Este tipo de afirmaciones llevaron a Paz a advertir que en caso de una derrota de la derecha en primera vuelta, ésta no aceptaría los resultados y recurriría a una campaña internacional de desprestigio contra el proceso electoral boliviano, apoyada en «conteos paralelos», actas adulteradas y pronunciamientos de organismos como la OEA. «A lo Machado en Venezuela», sintetizó la experta.

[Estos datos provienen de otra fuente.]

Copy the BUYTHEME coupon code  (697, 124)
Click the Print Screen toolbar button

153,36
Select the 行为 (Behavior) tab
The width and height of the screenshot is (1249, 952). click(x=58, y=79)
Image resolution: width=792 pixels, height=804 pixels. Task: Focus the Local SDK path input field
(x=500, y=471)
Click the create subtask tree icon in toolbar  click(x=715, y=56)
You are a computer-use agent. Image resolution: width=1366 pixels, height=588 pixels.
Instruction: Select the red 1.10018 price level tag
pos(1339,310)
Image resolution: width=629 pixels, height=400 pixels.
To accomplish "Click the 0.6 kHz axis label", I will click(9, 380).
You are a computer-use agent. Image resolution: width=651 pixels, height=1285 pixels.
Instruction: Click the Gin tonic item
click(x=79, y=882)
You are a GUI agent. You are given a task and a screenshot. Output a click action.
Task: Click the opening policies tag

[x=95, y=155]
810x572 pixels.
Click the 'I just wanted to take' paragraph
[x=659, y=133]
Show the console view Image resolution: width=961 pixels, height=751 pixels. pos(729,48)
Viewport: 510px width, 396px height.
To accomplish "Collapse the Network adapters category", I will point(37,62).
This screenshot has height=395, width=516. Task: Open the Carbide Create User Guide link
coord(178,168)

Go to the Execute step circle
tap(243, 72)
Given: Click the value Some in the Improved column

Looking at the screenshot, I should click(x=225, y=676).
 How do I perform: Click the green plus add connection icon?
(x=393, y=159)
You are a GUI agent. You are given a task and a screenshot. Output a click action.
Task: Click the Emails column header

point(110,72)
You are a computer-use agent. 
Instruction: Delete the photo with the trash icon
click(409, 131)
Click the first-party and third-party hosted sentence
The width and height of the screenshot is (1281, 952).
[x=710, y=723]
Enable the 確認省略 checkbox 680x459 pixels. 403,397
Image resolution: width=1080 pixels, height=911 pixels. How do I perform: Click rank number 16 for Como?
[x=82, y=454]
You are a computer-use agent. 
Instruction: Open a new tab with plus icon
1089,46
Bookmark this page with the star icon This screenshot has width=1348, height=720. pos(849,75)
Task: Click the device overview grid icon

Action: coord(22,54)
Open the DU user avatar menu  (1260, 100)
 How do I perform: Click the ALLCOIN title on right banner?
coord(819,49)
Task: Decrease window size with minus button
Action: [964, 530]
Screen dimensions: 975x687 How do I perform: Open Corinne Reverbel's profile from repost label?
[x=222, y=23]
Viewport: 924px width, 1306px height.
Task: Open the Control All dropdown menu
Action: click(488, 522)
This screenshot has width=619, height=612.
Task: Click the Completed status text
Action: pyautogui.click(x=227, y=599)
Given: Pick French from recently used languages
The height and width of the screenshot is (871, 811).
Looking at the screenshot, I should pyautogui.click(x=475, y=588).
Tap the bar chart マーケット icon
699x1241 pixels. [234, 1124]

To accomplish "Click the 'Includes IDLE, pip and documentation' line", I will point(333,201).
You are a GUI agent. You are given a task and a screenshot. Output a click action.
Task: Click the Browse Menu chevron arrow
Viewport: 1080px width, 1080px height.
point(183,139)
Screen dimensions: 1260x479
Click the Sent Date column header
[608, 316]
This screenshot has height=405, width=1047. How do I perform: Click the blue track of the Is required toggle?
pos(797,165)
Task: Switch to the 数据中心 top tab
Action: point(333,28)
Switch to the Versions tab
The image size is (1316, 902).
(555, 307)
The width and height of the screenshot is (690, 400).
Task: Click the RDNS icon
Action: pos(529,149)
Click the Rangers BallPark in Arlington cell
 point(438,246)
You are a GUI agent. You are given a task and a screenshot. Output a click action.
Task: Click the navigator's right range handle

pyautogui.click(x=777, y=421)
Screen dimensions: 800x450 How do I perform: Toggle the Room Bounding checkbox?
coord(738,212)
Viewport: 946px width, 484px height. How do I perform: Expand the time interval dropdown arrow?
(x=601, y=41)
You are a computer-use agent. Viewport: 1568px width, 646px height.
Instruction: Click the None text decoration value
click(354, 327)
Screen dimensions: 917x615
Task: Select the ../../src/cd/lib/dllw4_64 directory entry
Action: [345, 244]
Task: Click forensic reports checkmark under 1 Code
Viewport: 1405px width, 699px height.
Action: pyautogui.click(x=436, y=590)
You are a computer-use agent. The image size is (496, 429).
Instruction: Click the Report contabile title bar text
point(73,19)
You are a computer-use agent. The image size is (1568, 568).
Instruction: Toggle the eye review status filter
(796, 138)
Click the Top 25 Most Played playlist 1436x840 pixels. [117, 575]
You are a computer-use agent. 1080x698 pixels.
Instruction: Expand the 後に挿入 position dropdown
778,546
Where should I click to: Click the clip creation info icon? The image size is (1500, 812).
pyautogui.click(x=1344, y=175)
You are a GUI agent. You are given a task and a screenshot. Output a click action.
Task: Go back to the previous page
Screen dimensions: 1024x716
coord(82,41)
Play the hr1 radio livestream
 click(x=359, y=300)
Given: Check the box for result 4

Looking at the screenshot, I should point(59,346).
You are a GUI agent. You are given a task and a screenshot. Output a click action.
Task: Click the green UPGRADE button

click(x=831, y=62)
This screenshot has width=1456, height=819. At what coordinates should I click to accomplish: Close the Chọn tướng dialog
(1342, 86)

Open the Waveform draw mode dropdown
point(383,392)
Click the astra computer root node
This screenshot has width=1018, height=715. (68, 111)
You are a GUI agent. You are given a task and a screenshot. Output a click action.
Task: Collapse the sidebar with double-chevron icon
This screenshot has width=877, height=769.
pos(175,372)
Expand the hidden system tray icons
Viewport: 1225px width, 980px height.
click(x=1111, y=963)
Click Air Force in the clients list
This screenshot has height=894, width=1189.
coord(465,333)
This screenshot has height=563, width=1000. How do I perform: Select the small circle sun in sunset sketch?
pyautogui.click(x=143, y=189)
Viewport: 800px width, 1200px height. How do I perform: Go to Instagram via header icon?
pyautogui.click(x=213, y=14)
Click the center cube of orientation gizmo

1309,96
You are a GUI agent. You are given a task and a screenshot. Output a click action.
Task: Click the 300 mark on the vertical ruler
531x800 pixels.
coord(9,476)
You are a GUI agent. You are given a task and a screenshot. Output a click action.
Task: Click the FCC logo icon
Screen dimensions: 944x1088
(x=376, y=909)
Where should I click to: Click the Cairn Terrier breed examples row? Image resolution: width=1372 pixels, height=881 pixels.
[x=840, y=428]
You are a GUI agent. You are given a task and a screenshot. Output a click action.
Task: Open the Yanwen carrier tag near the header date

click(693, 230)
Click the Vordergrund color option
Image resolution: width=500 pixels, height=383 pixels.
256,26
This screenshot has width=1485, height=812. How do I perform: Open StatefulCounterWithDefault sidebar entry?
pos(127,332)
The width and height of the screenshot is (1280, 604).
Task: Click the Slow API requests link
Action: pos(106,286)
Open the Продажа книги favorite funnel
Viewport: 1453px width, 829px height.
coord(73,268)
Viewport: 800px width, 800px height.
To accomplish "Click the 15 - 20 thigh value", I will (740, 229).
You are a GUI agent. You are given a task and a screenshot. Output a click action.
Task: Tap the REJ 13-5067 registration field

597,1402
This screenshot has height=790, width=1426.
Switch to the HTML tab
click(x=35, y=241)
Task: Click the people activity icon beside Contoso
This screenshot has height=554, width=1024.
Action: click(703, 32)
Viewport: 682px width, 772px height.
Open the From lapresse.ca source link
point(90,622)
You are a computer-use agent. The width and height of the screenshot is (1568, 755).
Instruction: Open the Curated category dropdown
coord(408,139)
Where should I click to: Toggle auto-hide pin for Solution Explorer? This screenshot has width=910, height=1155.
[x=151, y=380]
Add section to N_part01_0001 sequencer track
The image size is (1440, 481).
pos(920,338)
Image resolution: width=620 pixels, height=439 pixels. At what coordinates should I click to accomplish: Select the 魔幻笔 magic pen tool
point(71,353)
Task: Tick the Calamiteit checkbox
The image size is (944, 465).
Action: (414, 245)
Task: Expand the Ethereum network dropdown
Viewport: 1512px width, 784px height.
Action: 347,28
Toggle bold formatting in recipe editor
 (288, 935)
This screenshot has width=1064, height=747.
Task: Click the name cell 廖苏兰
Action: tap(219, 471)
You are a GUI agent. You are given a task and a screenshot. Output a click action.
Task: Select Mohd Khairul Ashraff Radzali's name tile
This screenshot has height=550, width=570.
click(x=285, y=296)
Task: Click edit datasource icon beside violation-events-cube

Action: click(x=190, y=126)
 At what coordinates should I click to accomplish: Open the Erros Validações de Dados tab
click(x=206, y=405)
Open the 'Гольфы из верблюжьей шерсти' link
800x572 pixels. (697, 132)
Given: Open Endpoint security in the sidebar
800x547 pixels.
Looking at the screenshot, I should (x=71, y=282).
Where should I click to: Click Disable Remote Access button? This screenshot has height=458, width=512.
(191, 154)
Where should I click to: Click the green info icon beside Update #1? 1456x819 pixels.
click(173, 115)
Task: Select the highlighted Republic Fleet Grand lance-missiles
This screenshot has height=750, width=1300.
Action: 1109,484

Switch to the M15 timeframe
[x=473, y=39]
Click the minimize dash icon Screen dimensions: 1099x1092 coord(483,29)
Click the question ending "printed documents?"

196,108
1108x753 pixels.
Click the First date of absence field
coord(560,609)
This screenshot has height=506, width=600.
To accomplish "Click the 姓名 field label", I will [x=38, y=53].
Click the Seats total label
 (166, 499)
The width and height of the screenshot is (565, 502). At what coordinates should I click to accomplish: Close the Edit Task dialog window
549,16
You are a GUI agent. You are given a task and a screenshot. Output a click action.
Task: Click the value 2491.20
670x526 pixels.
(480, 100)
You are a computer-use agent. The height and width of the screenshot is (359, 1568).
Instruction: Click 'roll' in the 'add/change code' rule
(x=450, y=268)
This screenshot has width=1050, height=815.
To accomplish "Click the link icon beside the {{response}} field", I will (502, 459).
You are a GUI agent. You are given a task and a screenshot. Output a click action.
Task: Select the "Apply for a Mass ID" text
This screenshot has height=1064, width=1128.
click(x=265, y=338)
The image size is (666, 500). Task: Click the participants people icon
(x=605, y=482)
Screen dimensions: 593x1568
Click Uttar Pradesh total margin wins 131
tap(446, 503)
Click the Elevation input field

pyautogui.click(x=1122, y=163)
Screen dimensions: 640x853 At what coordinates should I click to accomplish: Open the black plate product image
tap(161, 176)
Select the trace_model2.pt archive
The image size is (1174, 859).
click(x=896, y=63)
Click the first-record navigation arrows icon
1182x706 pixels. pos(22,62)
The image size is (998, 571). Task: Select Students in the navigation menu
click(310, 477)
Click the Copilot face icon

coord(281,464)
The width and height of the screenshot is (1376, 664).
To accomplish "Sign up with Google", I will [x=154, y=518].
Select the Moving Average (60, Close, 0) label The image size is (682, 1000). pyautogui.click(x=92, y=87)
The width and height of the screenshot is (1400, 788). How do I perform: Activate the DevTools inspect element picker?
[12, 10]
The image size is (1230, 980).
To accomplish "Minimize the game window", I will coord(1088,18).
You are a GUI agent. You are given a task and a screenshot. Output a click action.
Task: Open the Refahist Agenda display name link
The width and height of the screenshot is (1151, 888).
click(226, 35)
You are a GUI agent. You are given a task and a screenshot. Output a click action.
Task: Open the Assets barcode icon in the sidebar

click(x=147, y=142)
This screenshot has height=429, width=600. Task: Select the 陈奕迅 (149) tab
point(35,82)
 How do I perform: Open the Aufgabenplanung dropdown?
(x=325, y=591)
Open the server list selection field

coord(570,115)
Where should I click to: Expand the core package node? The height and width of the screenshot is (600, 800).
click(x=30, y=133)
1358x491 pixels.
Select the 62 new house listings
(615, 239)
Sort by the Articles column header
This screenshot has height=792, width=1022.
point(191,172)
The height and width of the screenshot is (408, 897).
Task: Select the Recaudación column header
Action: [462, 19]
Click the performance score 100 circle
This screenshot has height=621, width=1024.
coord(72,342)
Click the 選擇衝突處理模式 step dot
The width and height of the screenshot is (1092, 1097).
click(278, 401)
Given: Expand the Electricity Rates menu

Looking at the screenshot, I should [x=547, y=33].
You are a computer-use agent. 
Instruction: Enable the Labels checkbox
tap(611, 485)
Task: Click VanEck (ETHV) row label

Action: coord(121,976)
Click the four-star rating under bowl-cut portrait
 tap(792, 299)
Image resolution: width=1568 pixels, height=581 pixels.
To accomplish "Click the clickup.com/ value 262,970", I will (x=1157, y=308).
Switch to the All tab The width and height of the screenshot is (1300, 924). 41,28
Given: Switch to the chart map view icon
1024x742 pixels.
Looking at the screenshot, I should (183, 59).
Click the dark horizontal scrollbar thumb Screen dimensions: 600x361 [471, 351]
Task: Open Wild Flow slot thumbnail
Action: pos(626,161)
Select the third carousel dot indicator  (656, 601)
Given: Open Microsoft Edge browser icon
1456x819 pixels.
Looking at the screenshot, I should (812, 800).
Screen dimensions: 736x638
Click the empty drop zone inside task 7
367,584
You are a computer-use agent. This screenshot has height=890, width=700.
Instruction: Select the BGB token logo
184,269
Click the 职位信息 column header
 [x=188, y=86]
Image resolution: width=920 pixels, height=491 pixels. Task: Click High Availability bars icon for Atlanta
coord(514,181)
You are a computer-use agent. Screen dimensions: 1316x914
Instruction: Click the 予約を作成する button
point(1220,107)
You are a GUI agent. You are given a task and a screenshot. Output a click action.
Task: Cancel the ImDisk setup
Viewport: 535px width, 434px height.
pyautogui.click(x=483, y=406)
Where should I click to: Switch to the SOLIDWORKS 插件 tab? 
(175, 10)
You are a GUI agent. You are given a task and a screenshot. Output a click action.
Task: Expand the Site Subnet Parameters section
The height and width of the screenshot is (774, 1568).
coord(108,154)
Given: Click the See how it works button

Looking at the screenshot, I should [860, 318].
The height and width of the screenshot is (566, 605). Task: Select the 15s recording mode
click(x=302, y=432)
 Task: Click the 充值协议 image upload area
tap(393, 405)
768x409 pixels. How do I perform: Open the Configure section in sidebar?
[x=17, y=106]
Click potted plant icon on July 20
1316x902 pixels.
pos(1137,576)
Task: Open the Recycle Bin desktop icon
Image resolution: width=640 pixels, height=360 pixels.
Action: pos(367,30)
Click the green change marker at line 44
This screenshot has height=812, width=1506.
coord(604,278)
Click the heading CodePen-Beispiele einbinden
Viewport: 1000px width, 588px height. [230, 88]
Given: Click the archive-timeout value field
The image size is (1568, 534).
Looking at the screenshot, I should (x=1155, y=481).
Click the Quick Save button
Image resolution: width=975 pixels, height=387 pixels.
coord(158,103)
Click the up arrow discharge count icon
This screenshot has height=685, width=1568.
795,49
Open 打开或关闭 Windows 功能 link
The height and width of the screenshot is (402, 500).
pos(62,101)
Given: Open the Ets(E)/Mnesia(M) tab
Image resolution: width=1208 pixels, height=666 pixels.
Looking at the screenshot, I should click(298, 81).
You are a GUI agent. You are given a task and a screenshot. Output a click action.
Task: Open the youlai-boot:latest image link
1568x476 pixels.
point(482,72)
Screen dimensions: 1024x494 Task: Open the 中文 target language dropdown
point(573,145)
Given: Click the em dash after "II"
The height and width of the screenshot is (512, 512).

La estrategia tendría tres pilares: desacreditar al Tribunal Supremo Electoral acusándolo de parcialidad o judicialización; denunciar manipulación del conteo oficial; y sembrar dudas sobre la legitimidad del padrón electoral, especialmente en el voto exterior. Todo esto en un contexto de fragmentación dentro del oficialismo, donde Evo Morales, Andrónico Rodríguez y el presidente Luis Arce libran su propia pugna interna.
VIEJAS CARAS, NUEVAS PLATAFORMAS
A menos de dos meses de las elecciones generales previstas para el 17 de agosto, la aparición de la iniciativa «Cuidemos el Voto» levantó suspicacias. Presentada como una red nacional de vigilancia electoral, está conformada por 29 plataformas y grupos sociales, muchos de ellos con antecedentes de participación en protestas contra el Gobierno.
Durante su lanzamiento, Jhanisse Vaca Daza, directora de la ONG Ríos de Pie y vocera de la campaña, proclamó: «La democracia no se cuida sola. Hoy más que nunca, Bolivia necesita de su gente». Lo que omitió es que esta organización fue señalada por el semanario La Época de haber canalizado apoyo logístico y financiero de entidades estadounidenses, incluyendo la Usaid, para consolidar un frente opositor.
El 28 de mayo de 2024, ese medio boliviano denunció la existencia de un «pacto secreto» sellado en Miami entre partidos de la oposición boliviana, auspiciado por funcionarios del Gobierno de Estados Unidos. El testimonio provino de Ronald McLean, excanciller de Bánzer y figura clave del conservadurismo criollo, quien alertó que el acuerdo busca articular una «alternativa de derecha» para los comicios.
La élite que se reunió en Florida, según la publicación, incluye a representantes de Comunidad Ciudadana, Creemos y al empresario Samuel Doria Medina. Si bien algunas agrupaciones declinaron participar, se trataría de un primer paso hacia la unificación total del espectro derechista.
UNA RED SUBTERRÁNEA
El reportaje también recupera investigaciones del periodista canadiense Jean Guy Allard y de la abogada estadounidense Eva Golinger, quienes han documentado durante años el papel de la Usaid como brazo político de la Casa Blanca. En sus trabajos, demostraron que dicha agencia utiliza ONG’s para promover agendas intervencionistas, especialmente en países que se oponen a la hegemonía de Washington.
Según Allard y Golinger, la Usaid opera en más de 80 países canalizando fondos hacia sectores afines, a menudo bajo el pretexto de «fomento a la democracia». En Bolivia, esta lógica habría sido replicada a través de Ríos de Pie y otras fundaciones.
El propósito, indica Prensa Latina, sería socavar la legitimidad de los comicios antes de su realización, mediante una campaña internacional y nacional de desprestigio. La metodología coincide con lo ocurrido en Venezuela tras la reelección de Maduro en 2018 y en Nicaragua, donde se acusó de fraude sin pruebas al reelegido Daniel Ortega.
UNA ALIANZA EN MARCHA
La cientista Helena Paz concluye que el plan cuenta con tres elementos articulados: una narrativa anticipada de fraude, el uso de plataformas ciudadanas financiadas por el exterior y la articulación de una derecha unificada que busque proyectarse como opción democrática.
«Esta es una estrategia de laboratorio importada, que ya fue ensayada en Venezuela y se intentó en Nicaragua. Ahora se pretende aplicar en Bolivia», afirmó.
Desde el oficialismo, diversos actores han advertido sobre la creciente injerencia externa y la necesidad de blindar el proceso electoral. No obstante, la división en las filas del MAS y el desgaste del Gobierno de Arce podrían facilitar el escenario para este tipo de operaciones.